Here’s a well-intentioned piece that manages to get things subtly but disastrously wrong. It declares “Christianity Is Not About a Personal Relationship with Jesus“.
What the author means–and would have been right had he said it–is that Christianity is not about an individualistic or subjective relationship with Jesus. This is deeply true and the New Testament bears abundant witness to it. The communal way of the early Church is baked in deeply to the gospel. Jesus simply does not talk about the faith as an individualist project. He found the church as a society. He teaches his disciples how to live in that society. He confers on that society an order and a structure. He gives that society authority in his name. He places his apostles on “twelve thrones” ruling over the twelve tribes of Israel. He give them the authority to bind and loose (which they exercise). He pray that they may be one.
And Paul and the other apostles live accordingly. Paul appeals to the authority of the Church, having been commissioned by the authority of the Church. Even when he chews out Peter, he does so on the basis of Peter’s own authority and the decision he and the Synod of Jerusalem made in Acts 15 which found that Gentiles were not bound by the ceremonial law of Moses. When Paul curses certain members of the Galatian Church for insisting on salvation by circumcision, he notably says that even if you got a spectacular subjective angelic revelation, it’s hogwash if it contradicts the Church.
Individualism and subjectivism, when they contradict the teaching of the Church, are simply out of court in the New Testament.
But absolutely none of that is to say that God does not want a personal relationship. Rather, it is to say that our notion of what “personal” means is radically defective, precisely because we think what is personal is what is subjective and individualistic.
But in fact, what is personal is common. Things like falling in love, fear of cancer, exhilaration on a fall day as the leaves dance around us, longing for the vanished days of youth, wonder at the stars on a summer night, mourning for the death of a love one, questioning about the point of your life, or fury at being abused are all deeply personal experiences. What they are not is esoteric, individualist, subjective experiences unknowable to the mass of the unwashed, incommunicable to the uninitiated, and only received by some kind of mystical insight.
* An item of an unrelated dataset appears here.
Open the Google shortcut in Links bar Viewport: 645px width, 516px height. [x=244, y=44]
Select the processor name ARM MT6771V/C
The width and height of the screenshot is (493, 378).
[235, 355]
On the contrary, they are common. That’s the reality: what is most personal is what is most common.
So I have absolutely no disagreement with this:
“Christianity is not a solo endeavor. Even when we pray, we pray communally. Indeed, the only prayer Jesus taught us to pray begins, “Our Father,” not “My Father.” No one ever prays alone. We pray in Jesus, through the Spirit, to the Father, in a vast concert with all other believers. Me-and-Jesus prayers are impossible. There are only us-and-Jesus prayers—“us” being that innumerable throng of saints from the foundation of the world until now, whose unheard voices join ours in an ongoing prayer to our Father.”
The only thing I disagree with is the headlined conclusion that this means Christianity is not about a personal relationship with God. It is absolutely about a personal relationship with God. God is personal. He is also a Trinity. We are baptized into a three-personed divine life that is communal. Pitting the personal against the communal is a mistake. To enter into the life of the Blessed Trinity is to enter into the life of the Body of Christ who are the people of God. This has implications both for the individualist right winger gun zealot hording ammo and moving to Montana in preparation for the Pope to turn his Gog and Magog Komminnissist hordes loose on Freedom-loving Patriot Eagle preppers fleeing from the Vaccine That Turns People Gay.
But it also has implications for the “I love spirituality but hate the Church” former Christians who are often, fairly enough, fleeing a Christianity that has now become a MAGA freak show. Neither are let off the hook by the actual teaching of Christ and the apostles, who insist that baptism creates and irrevocable bond not only between the Trinity and the believer, but between the believer and all the other baptised.
You can pick your friends but you are stuck with your relatives. If you claim any kind of relationship with Christ at all, you are bound to everybody else who does too. He does not let us off the hook with Me n’Jesus “spirituality”.